** Data for analysis follows **
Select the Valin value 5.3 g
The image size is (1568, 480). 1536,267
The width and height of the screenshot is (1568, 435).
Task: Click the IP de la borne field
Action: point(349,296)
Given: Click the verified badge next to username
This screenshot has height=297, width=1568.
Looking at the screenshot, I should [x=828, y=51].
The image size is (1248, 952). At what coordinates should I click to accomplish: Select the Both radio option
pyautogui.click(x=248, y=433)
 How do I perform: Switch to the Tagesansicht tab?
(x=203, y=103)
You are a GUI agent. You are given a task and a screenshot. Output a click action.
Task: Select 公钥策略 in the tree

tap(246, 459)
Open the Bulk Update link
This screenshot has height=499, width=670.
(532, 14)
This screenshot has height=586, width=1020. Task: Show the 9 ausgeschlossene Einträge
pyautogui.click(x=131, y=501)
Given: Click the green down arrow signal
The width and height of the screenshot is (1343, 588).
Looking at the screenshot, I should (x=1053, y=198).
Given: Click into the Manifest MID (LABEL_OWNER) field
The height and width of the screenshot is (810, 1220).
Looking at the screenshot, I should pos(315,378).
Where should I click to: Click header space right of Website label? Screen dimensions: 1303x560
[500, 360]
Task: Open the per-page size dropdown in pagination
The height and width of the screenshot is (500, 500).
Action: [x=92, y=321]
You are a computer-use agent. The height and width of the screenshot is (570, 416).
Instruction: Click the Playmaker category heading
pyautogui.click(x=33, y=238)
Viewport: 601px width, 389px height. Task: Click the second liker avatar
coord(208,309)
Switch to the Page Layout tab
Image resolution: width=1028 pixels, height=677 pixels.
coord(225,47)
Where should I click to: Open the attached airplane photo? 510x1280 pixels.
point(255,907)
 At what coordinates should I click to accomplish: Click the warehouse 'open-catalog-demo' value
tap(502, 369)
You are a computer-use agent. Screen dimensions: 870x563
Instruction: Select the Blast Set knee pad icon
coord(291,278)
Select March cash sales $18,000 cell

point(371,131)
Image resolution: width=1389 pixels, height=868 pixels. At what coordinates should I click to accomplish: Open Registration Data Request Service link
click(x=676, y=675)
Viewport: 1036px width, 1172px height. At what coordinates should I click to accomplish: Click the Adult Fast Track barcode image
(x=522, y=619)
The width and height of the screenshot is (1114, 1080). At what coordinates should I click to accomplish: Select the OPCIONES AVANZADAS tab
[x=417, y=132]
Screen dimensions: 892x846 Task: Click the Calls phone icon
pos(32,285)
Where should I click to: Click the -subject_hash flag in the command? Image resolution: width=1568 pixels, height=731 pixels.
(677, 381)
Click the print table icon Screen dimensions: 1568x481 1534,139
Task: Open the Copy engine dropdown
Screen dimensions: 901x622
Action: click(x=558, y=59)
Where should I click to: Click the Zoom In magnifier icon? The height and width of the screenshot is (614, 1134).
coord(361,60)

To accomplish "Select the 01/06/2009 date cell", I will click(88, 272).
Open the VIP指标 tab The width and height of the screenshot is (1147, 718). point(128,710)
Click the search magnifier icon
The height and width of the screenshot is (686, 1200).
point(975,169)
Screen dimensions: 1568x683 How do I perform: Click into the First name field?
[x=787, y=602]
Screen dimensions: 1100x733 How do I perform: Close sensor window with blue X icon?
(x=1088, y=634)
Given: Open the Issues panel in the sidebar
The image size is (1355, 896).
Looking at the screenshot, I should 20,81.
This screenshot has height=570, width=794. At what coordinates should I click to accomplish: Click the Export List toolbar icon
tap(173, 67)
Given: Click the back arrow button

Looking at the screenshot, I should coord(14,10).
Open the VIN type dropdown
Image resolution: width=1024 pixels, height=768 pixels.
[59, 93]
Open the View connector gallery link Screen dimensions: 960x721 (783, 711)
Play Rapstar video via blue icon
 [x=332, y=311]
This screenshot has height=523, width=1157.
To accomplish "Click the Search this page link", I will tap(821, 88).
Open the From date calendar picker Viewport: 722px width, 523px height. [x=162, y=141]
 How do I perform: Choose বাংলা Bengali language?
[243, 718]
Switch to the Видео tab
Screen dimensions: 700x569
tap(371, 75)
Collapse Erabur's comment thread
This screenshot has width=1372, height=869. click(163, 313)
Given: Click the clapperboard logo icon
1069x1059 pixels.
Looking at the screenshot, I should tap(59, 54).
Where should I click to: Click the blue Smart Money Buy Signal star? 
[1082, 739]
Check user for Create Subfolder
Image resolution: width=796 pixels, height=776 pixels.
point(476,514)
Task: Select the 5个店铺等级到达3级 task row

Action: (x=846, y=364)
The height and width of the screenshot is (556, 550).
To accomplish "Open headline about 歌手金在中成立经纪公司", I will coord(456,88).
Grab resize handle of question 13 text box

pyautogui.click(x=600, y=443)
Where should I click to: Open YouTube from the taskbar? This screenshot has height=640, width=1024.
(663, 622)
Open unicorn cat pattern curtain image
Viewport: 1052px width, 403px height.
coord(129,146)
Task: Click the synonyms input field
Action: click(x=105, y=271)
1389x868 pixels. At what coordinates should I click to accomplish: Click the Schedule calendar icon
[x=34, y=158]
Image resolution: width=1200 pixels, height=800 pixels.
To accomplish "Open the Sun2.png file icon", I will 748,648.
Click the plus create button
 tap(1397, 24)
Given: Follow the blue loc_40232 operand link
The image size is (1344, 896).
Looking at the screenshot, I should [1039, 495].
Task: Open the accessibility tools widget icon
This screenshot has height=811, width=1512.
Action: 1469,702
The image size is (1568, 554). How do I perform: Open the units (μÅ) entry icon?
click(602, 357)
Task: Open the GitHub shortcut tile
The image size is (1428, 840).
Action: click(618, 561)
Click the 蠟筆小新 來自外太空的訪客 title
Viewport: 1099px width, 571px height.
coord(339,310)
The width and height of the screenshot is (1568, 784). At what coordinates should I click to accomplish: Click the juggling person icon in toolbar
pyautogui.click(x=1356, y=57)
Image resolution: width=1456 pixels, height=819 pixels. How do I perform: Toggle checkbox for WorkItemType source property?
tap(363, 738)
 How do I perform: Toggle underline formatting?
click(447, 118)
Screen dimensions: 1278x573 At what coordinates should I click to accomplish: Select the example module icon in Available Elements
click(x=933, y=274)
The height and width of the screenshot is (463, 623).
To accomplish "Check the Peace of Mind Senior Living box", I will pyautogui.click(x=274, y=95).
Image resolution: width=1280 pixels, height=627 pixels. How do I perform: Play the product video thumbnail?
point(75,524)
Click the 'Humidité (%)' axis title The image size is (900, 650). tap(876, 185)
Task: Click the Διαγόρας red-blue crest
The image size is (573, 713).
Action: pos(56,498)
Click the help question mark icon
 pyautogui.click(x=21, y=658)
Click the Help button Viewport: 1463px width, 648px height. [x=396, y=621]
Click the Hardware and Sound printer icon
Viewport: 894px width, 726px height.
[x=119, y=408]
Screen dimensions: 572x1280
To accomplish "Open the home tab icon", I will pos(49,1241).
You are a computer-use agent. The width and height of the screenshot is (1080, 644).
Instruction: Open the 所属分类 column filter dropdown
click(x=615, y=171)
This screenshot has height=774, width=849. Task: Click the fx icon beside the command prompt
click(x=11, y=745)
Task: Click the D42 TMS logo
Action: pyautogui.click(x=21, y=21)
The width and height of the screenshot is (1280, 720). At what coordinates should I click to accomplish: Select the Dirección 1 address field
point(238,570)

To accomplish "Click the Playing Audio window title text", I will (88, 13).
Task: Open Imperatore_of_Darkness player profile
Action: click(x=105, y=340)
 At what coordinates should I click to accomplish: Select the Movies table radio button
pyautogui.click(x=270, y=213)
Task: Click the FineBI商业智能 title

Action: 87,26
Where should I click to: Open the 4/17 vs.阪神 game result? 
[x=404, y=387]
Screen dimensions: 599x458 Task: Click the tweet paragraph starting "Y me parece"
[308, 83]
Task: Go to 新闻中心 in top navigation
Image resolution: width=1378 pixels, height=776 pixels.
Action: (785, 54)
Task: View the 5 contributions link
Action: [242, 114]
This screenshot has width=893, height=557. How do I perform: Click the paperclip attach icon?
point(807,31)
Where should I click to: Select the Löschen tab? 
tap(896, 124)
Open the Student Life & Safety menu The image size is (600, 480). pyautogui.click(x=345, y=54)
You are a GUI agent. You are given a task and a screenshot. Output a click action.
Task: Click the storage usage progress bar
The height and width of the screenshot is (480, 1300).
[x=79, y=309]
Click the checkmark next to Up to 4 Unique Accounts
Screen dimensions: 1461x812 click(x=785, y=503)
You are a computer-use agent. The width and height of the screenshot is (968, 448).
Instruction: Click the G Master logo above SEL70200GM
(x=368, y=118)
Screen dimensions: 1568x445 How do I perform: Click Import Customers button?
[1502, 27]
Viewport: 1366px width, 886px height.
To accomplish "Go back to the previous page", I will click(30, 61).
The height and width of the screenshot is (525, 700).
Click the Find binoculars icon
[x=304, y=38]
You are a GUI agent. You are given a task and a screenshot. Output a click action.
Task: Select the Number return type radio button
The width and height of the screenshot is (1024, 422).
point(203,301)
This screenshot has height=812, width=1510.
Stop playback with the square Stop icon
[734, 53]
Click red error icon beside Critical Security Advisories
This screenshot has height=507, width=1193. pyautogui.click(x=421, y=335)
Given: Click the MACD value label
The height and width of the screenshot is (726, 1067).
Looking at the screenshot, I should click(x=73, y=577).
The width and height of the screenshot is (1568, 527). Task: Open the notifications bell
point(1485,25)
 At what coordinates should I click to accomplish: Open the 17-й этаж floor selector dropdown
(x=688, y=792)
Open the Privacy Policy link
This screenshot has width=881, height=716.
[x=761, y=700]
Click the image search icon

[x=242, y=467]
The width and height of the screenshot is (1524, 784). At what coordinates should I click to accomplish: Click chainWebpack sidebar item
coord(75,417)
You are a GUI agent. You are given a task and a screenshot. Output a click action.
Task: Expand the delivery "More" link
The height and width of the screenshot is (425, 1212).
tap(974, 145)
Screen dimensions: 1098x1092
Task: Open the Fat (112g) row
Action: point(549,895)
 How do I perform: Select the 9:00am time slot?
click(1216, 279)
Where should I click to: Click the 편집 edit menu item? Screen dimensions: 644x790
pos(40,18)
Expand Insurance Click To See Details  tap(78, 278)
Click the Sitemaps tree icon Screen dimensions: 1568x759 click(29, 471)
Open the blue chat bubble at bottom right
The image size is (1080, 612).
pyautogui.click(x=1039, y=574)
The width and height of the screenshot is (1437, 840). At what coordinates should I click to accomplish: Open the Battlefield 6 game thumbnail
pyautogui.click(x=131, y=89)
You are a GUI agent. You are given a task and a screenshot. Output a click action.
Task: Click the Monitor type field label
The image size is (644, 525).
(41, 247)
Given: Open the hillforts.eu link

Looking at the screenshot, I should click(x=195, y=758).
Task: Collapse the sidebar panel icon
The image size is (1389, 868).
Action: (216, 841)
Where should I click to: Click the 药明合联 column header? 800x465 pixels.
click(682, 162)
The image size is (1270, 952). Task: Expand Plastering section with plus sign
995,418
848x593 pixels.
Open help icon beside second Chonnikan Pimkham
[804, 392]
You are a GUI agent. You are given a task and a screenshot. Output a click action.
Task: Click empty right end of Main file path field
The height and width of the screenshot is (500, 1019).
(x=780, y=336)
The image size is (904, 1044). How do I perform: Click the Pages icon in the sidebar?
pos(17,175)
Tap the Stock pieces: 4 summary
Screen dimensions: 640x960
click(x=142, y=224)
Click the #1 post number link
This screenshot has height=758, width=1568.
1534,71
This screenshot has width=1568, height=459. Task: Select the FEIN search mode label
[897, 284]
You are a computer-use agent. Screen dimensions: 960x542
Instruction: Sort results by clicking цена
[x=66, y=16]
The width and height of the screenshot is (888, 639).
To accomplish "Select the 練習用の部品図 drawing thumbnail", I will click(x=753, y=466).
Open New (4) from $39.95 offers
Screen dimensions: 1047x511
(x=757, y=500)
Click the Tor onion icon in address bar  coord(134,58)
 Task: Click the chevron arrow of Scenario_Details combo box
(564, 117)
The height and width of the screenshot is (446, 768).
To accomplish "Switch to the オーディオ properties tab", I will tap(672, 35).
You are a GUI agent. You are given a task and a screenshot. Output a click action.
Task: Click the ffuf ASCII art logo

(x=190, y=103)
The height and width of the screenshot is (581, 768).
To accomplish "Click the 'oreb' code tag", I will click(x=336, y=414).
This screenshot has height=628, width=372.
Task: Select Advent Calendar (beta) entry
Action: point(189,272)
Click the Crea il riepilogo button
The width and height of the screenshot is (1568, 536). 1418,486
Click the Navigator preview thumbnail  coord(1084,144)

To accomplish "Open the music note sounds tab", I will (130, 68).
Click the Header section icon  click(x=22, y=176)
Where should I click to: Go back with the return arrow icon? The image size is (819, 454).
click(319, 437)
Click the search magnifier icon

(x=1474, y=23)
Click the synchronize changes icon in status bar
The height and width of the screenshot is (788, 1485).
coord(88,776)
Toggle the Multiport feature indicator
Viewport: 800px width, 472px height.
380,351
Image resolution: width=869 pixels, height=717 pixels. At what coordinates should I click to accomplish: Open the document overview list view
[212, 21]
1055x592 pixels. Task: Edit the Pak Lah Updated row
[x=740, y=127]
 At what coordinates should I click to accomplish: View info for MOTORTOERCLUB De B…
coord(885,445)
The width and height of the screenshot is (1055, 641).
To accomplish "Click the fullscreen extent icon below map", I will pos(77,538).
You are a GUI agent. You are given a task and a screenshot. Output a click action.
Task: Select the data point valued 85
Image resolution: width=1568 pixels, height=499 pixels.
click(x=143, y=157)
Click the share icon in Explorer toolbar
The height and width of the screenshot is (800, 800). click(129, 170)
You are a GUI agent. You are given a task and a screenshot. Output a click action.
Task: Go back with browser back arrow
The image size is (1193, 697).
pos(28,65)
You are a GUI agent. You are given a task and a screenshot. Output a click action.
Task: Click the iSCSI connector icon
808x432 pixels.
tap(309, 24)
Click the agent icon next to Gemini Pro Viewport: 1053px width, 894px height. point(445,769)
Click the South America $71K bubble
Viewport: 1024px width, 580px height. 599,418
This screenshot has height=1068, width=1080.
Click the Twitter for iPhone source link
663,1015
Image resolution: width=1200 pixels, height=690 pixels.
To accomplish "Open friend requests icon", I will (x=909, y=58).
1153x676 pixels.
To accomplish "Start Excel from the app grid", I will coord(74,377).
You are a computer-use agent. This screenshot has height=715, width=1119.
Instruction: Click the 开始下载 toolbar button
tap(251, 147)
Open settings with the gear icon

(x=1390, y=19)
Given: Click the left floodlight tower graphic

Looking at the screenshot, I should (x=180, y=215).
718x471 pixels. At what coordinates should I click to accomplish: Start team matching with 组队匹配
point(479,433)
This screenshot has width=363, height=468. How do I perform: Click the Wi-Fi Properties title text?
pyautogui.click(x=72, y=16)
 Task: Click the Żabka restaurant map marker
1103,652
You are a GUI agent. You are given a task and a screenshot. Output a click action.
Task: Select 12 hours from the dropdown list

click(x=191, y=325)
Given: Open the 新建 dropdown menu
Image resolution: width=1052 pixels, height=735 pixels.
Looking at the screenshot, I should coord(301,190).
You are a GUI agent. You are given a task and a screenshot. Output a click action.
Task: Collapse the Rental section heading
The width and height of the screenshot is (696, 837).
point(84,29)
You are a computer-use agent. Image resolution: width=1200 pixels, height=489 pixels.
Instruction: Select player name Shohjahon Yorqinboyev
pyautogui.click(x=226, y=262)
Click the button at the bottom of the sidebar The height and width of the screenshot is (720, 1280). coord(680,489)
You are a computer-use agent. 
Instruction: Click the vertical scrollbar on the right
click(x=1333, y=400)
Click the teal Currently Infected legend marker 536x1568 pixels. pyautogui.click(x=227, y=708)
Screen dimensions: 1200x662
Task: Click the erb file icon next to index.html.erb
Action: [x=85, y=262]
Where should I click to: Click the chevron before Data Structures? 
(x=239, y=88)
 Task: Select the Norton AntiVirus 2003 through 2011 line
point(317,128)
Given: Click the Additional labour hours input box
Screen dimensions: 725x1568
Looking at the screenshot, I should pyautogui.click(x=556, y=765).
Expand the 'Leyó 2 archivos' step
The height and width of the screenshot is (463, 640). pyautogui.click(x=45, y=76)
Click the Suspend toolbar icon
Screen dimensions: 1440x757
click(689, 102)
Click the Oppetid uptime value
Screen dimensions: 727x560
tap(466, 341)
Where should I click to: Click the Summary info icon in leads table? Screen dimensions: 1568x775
** End of Data for analysis **
**Required work:** Out of the data above, transcribe exactly and only the lines starting with the line that has "718x471 pixels. At" and going on through the line that has "Click the Oppetid uptime value", both included.

**Output for this task:**
718x471 pixels. At what coordinates should I click to accomplish: Start team matching with 组队匹配
point(479,433)
This screenshot has width=363, height=468. How do I perform: Click the Wi-Fi Properties title text?
pyautogui.click(x=72, y=16)
 Task: Click the Żabka restaurant map marker
1103,652
You are a GUI agent. You are given a task and a screenshot. Output a click action.
Task: Select 12 hours from the dropdown list

click(x=191, y=325)
Given: Open the 新建 dropdown menu
Image resolution: width=1052 pixels, height=735 pixels.
Looking at the screenshot, I should coord(301,190).
You are a GUI agent. You are given a task and a screenshot. Output a click action.
Task: Collapse the Rental section heading
The width and height of the screenshot is (696, 837).
point(84,29)
You are a computer-use agent. Image resolution: width=1200 pixels, height=489 pixels.
Instruction: Select player name Shohjahon Yorqinboyev
pyautogui.click(x=226, y=262)
Click the button at the bottom of the sidebar The height and width of the screenshot is (720, 1280). coord(680,489)
You are a computer-use agent. 
Instruction: Click the vertical scrollbar on the right
click(x=1333, y=400)
Click the teal Currently Infected legend marker 536x1568 pixels. pyautogui.click(x=227, y=708)
Screen dimensions: 1200x662
Task: Click the erb file icon next to index.html.erb
Action: [x=85, y=262]
Where should I click to: Click the chevron before Data Structures? 
(x=239, y=88)
 Task: Select the Norton AntiVirus 2003 through 2011 line
point(317,128)
Given: Click the Additional labour hours input box
Screen dimensions: 725x1568
Looking at the screenshot, I should pyautogui.click(x=556, y=765).
Expand the 'Leyó 2 archivos' step
The height and width of the screenshot is (463, 640). pyautogui.click(x=45, y=76)
Click the Suspend toolbar icon
Screen dimensions: 1440x757
click(689, 102)
Click the Oppetid uptime value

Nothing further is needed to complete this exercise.